What is significant is the reference during the meeting to China as a stabilising agent. Pakistan has had problems with terrorism in its Waziristan area seeping into China’s western province of Xinjiang. A number of Uighur Muslims in training camps in Waziristan posed a threat to China. There are reports that Pakistan, under Musharraf, dealt with them and removed the Chinese complaint in short order. (This did not happen in the case of the Uzbeks despite protests from Uzbekistan’s president.) It is easy to imagine that China would be totally opposed to the rise of al Qaeda and its friends in Pakistan or their coming to power with the aim of controlling Pakistan’s nuclear weapons. There is no one in Pakistan who actually believes that al Qaeda and its supporters will ever come to power in Pakistan.
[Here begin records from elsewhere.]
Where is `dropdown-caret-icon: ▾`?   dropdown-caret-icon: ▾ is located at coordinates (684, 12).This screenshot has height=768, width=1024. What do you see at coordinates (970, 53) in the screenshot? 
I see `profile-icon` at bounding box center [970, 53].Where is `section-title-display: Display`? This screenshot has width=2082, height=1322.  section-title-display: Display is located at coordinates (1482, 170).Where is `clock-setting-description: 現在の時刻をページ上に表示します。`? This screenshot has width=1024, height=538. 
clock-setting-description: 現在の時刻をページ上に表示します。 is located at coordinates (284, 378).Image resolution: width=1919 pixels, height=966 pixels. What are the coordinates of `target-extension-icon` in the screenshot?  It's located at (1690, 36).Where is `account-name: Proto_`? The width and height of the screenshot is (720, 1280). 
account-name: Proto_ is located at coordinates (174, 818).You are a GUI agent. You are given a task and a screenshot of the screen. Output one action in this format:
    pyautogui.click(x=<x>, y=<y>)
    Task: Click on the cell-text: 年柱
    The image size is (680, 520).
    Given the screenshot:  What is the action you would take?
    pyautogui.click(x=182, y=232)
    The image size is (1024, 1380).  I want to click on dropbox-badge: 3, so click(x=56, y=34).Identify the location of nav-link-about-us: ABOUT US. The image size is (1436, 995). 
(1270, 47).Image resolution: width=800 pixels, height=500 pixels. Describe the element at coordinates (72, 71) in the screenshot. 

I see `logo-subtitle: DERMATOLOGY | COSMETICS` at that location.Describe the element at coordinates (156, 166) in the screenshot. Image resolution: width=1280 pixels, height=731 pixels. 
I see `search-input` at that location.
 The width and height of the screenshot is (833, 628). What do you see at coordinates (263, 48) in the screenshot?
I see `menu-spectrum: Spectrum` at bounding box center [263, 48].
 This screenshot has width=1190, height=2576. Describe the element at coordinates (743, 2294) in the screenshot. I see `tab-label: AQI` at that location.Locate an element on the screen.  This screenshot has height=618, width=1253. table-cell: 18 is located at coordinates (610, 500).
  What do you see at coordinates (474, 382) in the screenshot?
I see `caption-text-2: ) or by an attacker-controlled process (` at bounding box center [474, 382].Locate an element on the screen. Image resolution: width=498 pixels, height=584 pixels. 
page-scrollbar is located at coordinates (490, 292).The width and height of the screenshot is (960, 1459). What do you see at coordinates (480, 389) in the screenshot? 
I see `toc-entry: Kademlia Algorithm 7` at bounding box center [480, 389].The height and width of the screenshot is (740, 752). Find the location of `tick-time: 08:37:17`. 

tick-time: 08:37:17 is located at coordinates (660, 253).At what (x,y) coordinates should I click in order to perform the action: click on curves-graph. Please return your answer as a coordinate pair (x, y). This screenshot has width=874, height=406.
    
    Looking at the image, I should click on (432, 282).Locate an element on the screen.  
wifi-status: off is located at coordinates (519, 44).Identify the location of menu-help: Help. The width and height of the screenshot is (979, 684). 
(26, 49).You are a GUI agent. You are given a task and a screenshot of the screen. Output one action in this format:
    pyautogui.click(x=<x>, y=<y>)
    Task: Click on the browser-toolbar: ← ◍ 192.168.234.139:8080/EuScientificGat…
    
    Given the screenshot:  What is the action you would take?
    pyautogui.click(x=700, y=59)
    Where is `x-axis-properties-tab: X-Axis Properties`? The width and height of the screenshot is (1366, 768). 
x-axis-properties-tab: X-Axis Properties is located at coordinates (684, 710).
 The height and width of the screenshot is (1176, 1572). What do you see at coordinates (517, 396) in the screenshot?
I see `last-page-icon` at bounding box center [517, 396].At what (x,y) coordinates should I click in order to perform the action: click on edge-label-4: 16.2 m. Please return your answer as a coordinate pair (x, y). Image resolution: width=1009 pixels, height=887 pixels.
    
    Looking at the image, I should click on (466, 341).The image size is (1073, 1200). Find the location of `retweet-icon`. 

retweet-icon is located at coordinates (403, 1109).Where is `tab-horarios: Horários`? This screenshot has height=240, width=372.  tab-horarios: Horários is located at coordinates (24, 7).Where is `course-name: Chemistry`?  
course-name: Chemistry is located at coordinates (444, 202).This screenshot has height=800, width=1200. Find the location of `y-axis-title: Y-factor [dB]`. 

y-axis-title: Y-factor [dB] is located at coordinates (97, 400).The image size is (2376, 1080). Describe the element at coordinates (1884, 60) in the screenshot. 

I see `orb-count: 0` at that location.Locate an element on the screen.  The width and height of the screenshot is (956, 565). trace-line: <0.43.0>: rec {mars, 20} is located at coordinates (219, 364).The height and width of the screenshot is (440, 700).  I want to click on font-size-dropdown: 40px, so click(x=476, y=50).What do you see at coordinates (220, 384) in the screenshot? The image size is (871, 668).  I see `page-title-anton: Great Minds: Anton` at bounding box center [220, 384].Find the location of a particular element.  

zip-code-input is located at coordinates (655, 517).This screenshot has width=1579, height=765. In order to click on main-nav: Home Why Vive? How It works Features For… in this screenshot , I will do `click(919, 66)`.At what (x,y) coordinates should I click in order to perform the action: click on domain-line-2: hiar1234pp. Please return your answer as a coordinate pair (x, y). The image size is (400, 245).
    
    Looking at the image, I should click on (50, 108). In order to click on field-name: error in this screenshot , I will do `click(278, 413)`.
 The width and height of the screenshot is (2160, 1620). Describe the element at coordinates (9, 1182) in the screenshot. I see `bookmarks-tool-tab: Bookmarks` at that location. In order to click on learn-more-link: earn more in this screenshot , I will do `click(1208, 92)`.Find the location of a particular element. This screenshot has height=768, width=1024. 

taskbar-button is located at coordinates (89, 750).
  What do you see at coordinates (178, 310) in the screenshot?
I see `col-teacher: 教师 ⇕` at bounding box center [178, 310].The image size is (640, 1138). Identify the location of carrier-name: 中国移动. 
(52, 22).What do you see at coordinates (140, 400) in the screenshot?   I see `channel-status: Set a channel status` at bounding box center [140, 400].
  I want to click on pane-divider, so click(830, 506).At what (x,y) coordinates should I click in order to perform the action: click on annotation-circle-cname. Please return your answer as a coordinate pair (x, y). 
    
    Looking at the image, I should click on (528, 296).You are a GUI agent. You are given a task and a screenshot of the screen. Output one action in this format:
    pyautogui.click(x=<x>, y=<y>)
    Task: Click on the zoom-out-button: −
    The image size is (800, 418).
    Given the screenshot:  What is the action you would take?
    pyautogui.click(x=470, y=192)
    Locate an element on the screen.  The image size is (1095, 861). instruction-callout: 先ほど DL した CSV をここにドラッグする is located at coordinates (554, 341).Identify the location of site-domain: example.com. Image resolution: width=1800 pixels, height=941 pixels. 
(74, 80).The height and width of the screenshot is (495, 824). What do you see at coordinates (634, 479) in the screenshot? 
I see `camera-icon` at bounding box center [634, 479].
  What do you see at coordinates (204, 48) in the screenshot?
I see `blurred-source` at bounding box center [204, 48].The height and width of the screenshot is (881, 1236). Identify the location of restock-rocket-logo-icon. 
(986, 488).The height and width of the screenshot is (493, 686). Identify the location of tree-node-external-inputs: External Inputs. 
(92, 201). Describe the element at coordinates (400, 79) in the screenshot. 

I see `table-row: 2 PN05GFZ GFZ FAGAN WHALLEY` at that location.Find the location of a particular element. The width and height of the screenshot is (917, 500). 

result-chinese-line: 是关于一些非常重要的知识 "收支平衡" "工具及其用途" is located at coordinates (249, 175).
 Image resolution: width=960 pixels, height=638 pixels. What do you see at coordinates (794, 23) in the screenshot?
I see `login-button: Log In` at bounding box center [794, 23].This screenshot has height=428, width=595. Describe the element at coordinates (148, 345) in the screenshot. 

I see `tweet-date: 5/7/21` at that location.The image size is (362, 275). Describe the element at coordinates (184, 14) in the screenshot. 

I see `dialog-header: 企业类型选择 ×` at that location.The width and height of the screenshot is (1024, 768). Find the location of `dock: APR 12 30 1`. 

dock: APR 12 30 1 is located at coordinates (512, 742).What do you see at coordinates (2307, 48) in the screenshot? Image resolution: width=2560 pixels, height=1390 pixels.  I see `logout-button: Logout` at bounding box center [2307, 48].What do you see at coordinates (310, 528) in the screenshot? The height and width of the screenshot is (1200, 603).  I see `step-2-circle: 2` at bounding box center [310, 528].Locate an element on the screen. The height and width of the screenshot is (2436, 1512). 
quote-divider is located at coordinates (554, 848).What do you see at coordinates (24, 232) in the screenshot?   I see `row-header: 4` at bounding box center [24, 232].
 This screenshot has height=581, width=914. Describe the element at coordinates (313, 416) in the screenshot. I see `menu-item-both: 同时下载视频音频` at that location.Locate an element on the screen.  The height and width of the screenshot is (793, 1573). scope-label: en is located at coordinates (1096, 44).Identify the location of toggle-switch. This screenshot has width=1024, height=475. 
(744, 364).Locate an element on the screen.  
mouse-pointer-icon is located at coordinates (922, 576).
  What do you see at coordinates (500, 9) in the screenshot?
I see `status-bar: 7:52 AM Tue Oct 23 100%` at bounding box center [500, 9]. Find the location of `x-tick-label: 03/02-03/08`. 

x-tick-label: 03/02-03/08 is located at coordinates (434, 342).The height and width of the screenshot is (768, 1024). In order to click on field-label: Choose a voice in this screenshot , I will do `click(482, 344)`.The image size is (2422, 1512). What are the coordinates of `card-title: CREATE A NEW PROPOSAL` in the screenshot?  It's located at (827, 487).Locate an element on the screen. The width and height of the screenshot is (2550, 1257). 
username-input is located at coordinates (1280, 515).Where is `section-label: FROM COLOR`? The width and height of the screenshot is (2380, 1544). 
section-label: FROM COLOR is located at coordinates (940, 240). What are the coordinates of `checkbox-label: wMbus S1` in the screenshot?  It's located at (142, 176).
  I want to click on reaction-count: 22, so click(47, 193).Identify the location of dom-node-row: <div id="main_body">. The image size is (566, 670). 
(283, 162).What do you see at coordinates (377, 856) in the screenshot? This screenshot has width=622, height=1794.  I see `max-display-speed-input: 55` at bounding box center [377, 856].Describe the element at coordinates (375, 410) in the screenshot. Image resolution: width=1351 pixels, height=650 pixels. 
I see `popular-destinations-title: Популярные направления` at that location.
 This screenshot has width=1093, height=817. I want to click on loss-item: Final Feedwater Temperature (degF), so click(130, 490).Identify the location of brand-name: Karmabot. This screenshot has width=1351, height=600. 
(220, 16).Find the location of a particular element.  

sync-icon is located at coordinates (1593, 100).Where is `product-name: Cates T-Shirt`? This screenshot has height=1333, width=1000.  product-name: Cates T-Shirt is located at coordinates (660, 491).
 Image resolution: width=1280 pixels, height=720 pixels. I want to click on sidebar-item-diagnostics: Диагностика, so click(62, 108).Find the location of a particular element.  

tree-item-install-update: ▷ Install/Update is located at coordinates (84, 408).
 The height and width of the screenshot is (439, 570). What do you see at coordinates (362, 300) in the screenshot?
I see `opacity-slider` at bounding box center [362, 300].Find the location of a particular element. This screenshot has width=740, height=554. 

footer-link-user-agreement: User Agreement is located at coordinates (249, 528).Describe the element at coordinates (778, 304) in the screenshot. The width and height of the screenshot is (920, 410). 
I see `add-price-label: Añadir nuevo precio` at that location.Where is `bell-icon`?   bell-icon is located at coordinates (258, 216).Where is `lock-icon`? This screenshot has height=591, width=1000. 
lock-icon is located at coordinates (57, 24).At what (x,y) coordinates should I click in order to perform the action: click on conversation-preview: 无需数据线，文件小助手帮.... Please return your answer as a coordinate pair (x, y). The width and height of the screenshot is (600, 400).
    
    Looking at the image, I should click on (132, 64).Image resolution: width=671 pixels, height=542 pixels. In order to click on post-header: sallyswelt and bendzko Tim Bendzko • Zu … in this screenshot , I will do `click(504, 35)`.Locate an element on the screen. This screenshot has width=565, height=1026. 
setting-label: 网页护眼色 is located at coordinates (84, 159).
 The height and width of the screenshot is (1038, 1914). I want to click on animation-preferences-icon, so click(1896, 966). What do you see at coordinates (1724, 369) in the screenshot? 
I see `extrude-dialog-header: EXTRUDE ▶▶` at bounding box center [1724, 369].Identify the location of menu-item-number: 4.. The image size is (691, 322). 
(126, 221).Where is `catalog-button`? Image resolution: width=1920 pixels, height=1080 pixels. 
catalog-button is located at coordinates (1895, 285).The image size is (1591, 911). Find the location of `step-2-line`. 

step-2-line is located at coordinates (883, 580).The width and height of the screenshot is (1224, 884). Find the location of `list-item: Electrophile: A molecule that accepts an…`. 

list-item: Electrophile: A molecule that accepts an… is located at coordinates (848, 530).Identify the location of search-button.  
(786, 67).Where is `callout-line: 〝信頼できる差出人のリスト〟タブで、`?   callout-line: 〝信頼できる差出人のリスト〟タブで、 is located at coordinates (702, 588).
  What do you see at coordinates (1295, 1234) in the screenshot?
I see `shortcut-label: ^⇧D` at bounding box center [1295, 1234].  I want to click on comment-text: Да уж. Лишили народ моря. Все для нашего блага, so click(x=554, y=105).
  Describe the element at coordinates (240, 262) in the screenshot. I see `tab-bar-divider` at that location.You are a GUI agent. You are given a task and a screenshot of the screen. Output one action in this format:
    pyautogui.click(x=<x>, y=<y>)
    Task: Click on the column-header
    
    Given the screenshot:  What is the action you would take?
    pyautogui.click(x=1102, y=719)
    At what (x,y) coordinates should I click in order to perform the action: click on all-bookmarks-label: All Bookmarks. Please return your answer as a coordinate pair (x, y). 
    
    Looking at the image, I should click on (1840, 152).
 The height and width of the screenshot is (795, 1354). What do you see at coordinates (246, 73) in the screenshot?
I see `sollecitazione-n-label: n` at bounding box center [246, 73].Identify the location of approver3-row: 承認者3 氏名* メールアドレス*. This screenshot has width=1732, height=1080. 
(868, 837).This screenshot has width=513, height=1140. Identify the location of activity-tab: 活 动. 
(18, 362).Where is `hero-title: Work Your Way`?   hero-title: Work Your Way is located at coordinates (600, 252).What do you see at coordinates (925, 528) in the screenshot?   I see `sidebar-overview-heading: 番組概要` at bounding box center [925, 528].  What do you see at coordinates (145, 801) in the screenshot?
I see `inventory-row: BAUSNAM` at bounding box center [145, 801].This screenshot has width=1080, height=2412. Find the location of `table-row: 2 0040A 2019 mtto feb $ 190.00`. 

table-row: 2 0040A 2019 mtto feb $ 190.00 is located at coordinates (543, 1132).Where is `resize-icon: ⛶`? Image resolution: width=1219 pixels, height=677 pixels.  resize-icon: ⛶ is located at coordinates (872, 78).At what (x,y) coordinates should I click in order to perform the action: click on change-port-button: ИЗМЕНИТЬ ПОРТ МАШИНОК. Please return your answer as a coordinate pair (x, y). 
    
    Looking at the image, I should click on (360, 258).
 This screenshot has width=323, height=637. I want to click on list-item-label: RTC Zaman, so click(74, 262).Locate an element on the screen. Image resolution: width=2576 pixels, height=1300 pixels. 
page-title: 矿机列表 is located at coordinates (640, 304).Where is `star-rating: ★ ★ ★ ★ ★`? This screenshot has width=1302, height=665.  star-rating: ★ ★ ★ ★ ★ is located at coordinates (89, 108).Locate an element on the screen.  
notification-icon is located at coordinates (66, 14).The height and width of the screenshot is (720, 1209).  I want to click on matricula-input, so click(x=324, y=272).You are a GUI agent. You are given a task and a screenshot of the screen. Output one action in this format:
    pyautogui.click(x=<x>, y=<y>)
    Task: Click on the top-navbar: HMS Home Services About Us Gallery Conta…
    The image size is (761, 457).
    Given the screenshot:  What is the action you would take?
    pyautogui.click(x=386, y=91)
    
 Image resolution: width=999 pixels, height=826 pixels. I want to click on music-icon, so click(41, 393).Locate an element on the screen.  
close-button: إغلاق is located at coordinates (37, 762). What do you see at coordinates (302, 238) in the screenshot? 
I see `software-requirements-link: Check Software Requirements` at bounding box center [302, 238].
The political order is decisively tilted in favour of the political parties and not the clergy. National politics has settled down as a bipartisan system where the PML-N or the PPP routinely preside over the governance of the country. China is considered a “permanent” friend by politicians and the clergy alike and everybody knows China will not favour a takeover by religious extremists. Pakistan has tacitly accepted this position by attending sessions of the Shanghai Cooperation Organisation (SCO) devoted, among other objectives, to countering the threat of religious extremism.
Yet external impressions about Pakistan are formed by the news that comes out of Pakistan. Some of it is not good at all. For instance, the strength of the clerical reaction to the generally felt need of changing the blasphemy law. Anybody comparing it to the past years’ reaction will say that Pakistan has become more radicalised in favour of the obscurantists.
Published in The Express Tribune, December 2nd, 2010.